The risk of congenital heart disease (CHD) has been found to vary by maternal socioeconomic status (SES) and rural-urban residence. In this study, we examined associations of CHD with two maternal SES indicators and maternal rural-urban residence.

This was a population-based retrospective cohort study, including singleton stillbirths and live hospital births from April 1, 2012 to March 31, 2018 in Ontario, Canada. We linked the BORN data and Canadian Institute for Health Information databases. Multivariable logistic regression models were used to examine associations of CHD with material deprivation index (MDI), social deprivation index (SDI), and maternal residence while adjusting for maternal age at birth, parity, assisted reproductive technology, obesity, previous caesarean section, pre-existing health conditions, substance use during pregnancy, and infant’s sex. MDI and SDI were estimated at a dissemination area level and categorized into quintiles (Q1-Q5).

This cohort included 798,173 singletons. In maternal urban residence, the p trend (Cochran–Armitage test) was < 0.0001 for both MDI and SDI; while for rural residence, it was 0.002 and 0.98, respectively. Infants living in the most materially deprived neighbourhoods (Q5) was associated with higher odd of CHD (aOR: 1.21, 95% CI: 1.12-1.29) compared to Q1. Similarly, infants living in the most socially deprived neighbourhoods (SDI Q5) had 18% increase in the odds of CHD (aOR: 1.18, 95% CI: 1.1-1.26) compared to Q1. Rural infants had 13% increase in the odds of CHD compared to their urban counterparts.

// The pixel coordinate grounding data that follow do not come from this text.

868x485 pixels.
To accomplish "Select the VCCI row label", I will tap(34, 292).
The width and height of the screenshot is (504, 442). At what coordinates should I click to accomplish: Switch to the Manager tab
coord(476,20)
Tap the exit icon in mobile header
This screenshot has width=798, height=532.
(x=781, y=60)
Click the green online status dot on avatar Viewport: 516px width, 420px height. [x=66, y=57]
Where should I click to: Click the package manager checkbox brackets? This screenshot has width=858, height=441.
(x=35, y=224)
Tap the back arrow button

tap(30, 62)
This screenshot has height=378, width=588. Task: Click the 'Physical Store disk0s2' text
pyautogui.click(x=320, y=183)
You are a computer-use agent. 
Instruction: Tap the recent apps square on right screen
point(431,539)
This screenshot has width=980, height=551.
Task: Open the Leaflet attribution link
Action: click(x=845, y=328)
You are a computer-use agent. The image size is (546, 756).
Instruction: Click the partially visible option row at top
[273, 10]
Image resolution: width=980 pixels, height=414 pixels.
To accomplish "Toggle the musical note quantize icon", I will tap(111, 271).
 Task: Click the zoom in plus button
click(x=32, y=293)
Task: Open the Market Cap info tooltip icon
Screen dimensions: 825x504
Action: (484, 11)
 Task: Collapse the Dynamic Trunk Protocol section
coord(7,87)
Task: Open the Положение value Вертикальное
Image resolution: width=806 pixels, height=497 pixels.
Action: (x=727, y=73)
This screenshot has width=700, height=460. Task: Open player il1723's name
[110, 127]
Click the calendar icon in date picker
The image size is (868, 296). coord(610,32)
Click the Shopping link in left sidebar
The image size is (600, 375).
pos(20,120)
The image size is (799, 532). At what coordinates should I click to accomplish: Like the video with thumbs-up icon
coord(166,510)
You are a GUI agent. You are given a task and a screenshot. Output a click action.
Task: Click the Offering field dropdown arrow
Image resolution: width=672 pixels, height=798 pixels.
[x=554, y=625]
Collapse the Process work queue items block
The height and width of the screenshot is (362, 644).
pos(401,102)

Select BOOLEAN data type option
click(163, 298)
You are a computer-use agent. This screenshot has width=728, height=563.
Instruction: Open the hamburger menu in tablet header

After stratifying by maternal rural-urban residence, we still detected higher odds of CHD with two indices in urban residence but only MDI in rural residence.

Higher material and social deprivation and rural residence were associated with higher odds of CHD. Health interventions and policies should reinforce the need for optimal care for all families, particularly underprivileged families in both rural and urban regions.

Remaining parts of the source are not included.